What’s so bad about bland? Herman Cain and Newt Gingrich were exciting, but they lacked any substance to back it up. The boring Santorum was great. He was serious and impressive at the debates, and best of all, he wasn’t gimmicky. He had an honesty to him that was refreshing.

George Will made the argument earlier this week that Santorum is the “fun” candidate, the one who will energize the Republican masses. Santorum’s campaign now seems to be running with that narrative, and you can’t exactly blame them – it’s quite a compliment. But Santorum should also remember what he told an Iowa audience just one month ago, back when he embraced his boring side:

“I’m confident that when [voters] do [take a second look at me], they’ll find one person who — maybe I’m not the flashiest person, I may be a little boring when it comes to, because I’m consistent,” he said. “My record isn’t Swiss cheese. I mean it’s solid, it’s a solid block of cheese.”
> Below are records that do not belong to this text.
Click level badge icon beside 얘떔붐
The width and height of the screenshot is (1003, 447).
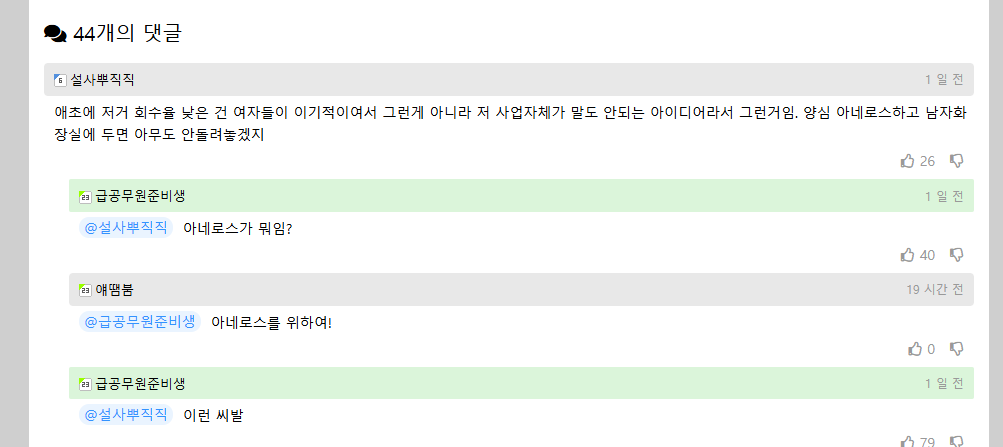(85, 290)
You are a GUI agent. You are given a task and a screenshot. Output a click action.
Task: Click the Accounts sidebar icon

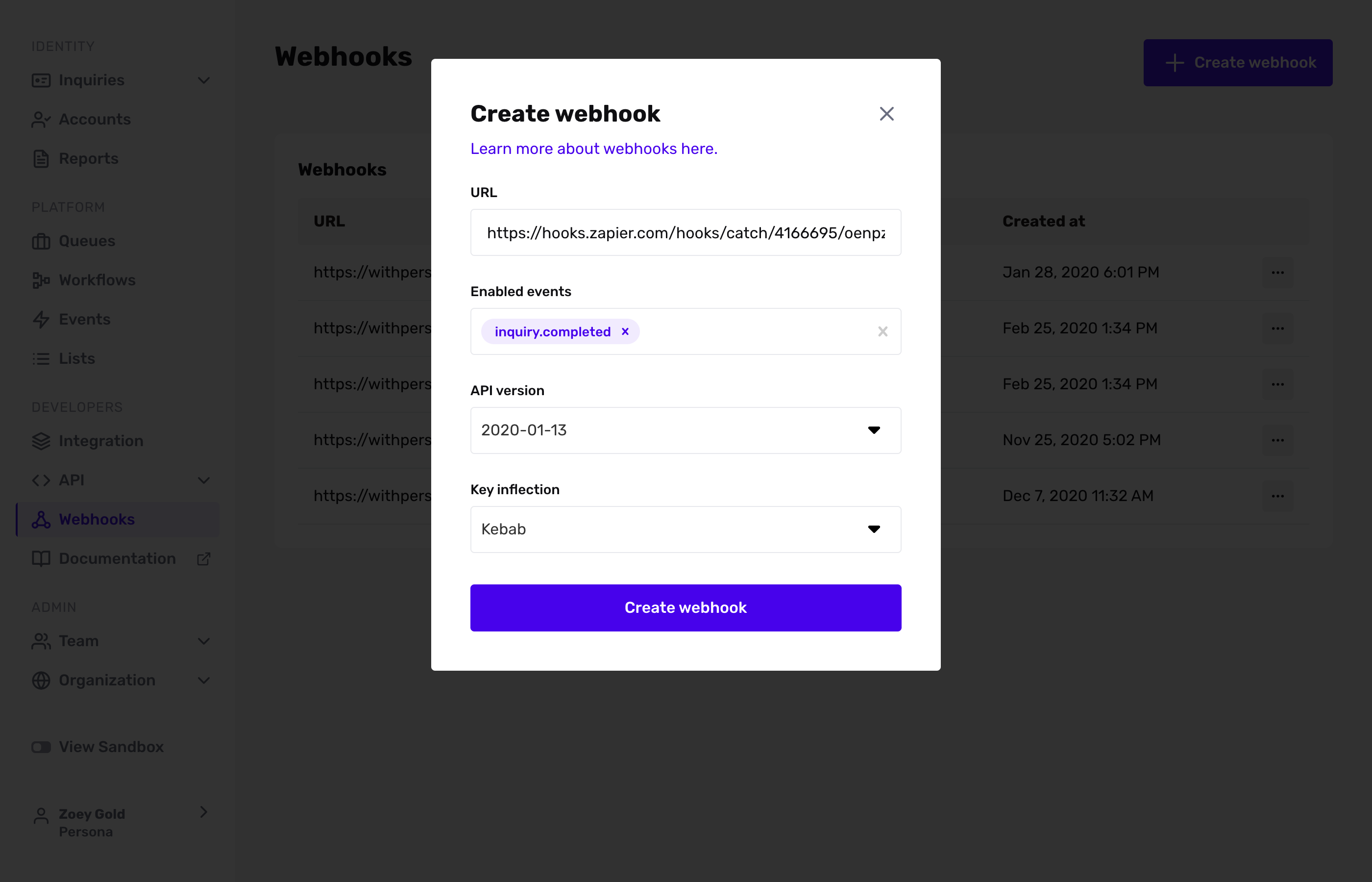tap(40, 119)
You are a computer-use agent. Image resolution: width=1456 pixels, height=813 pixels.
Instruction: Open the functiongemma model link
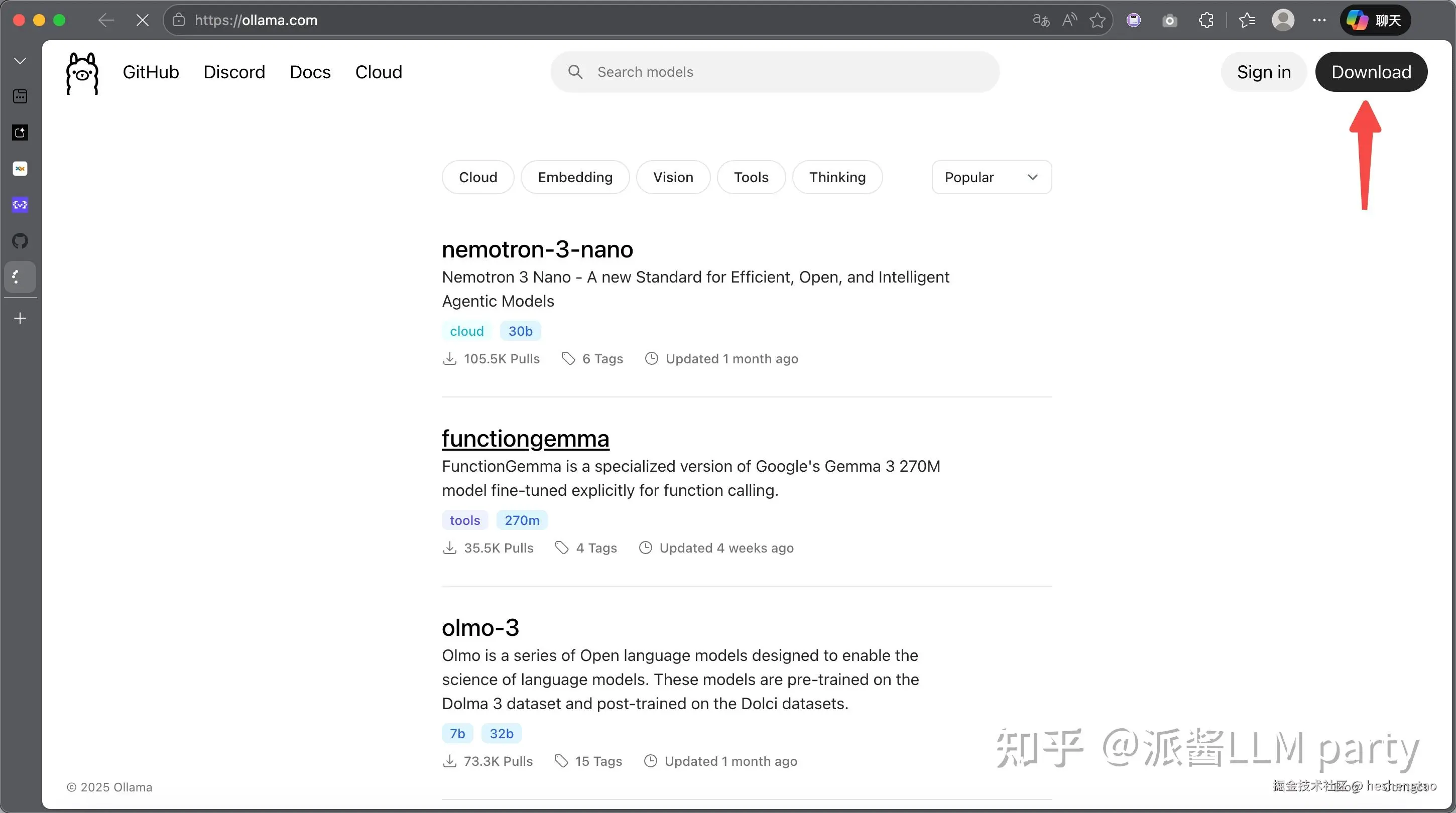[x=525, y=439]
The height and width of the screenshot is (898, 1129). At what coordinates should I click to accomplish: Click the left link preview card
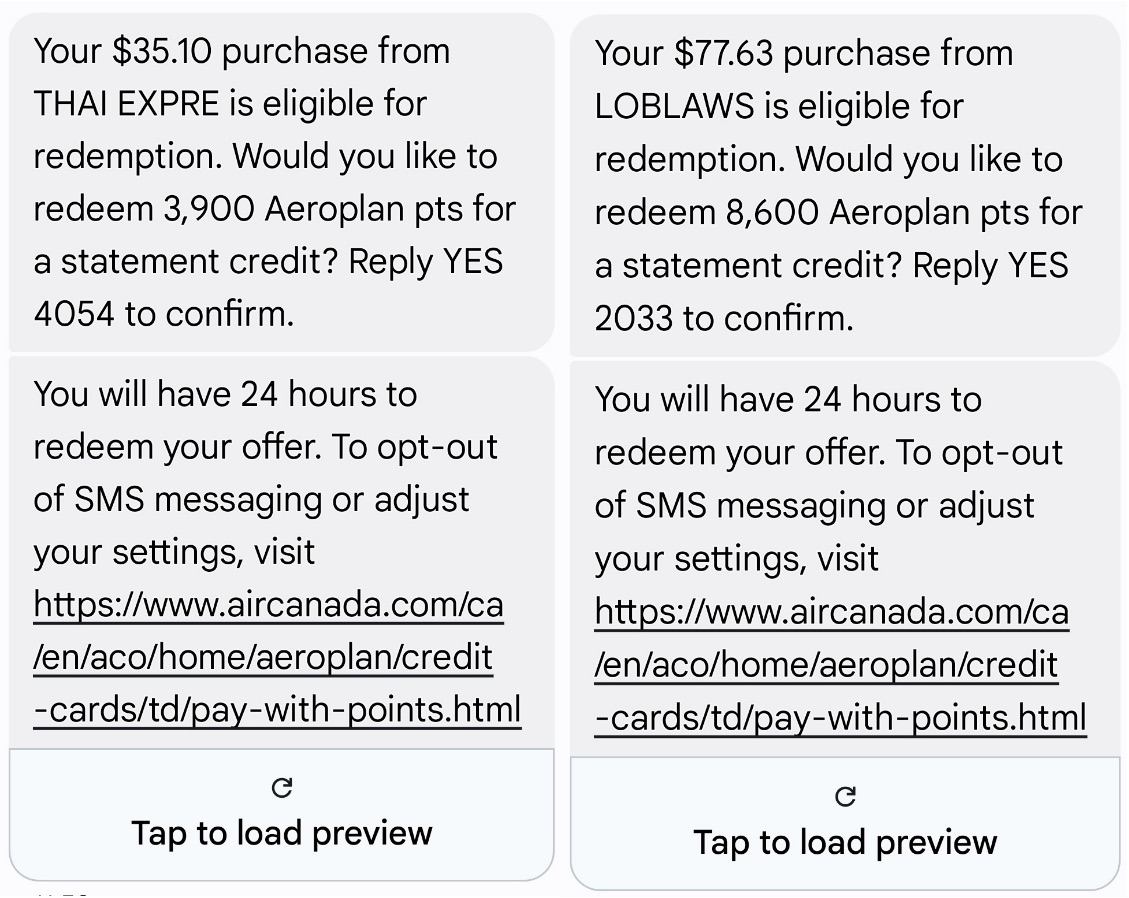[x=283, y=812]
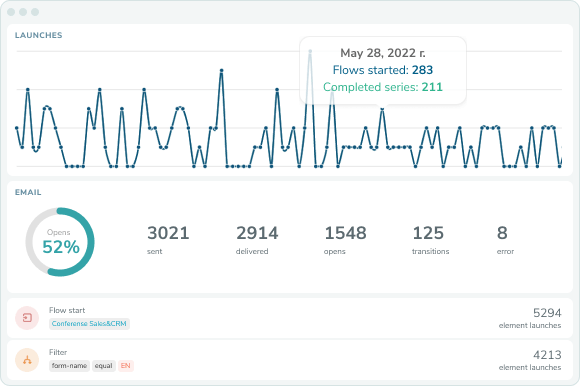
Task: Click the Opens 52% donut chart
Action: 60,242
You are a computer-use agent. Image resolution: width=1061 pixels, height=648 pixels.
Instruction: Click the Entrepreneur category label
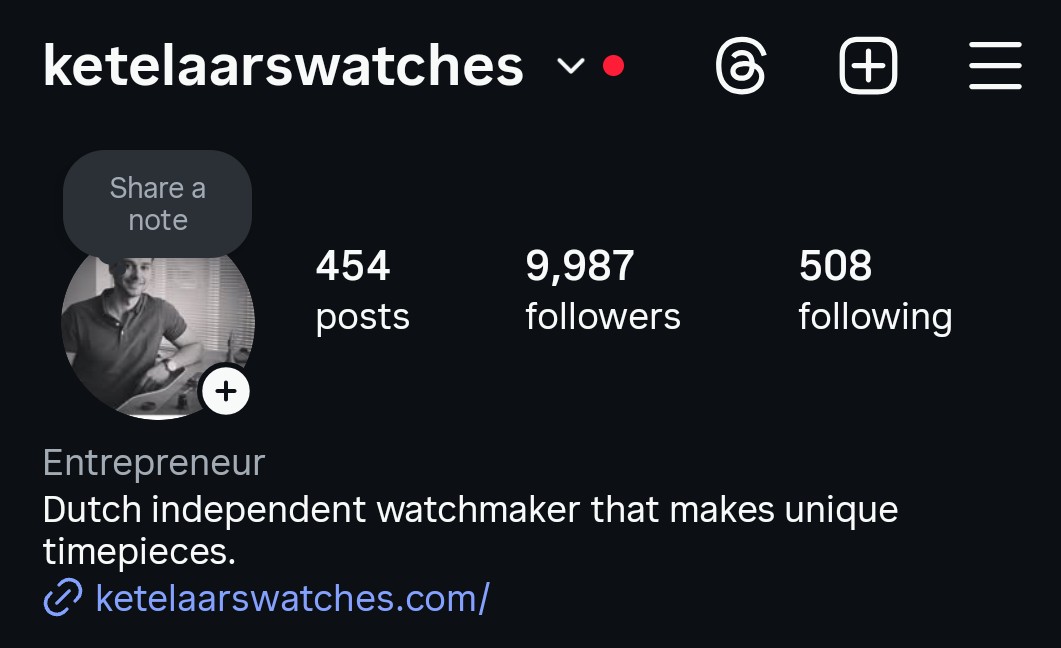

Santorum insisted he’s just the kind of boring Iowa likes.

“I’ve been married 21 years, got seven kids. Go home to my wife and kids at night and, you know, coach Little League. There’s not a lot of bling,” he said. “But we’re conservative, we’re consistent, we’ve led with principle, we’ve gotten things done and I’m fairly confident now that I’ve spent a lot of time in Iowa that’s what people want.”

Santorum isn’t flashy. And that’s fine. He won’t convince voters otherwise, and he’s better off focusing on the strengths he’s displayed through the race: consistency, strong values, and seriousness.